**Task:** Could you please output only the lines from the one holding "Task: Click the Carnarvon Court street label" through the end of the listing below, exactly as written and without pictures?

**Supplied information:**
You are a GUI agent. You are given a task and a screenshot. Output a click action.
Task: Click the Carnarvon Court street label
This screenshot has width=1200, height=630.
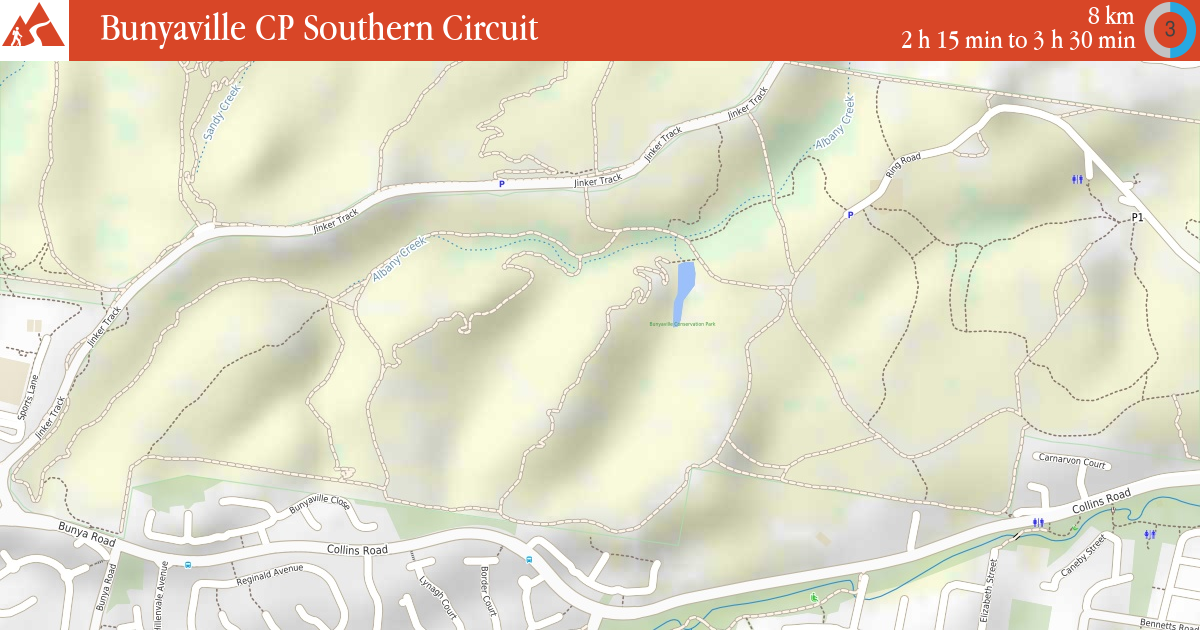(1072, 464)
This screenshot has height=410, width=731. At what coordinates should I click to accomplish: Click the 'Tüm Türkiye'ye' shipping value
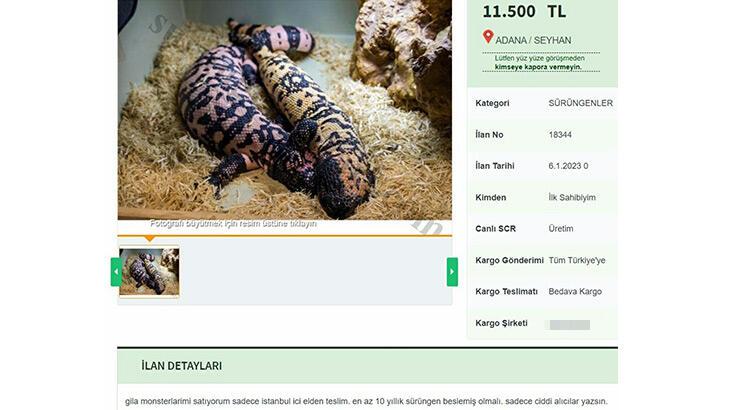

**Expected output:**
Task: Click the Carnarvon Court street label
This screenshot has width=1200, height=630.
(1072, 464)
This screenshot has height=410, width=731. At what coordinates should I click to accomplish: Click the 'Tüm Türkiye'ye' shipping value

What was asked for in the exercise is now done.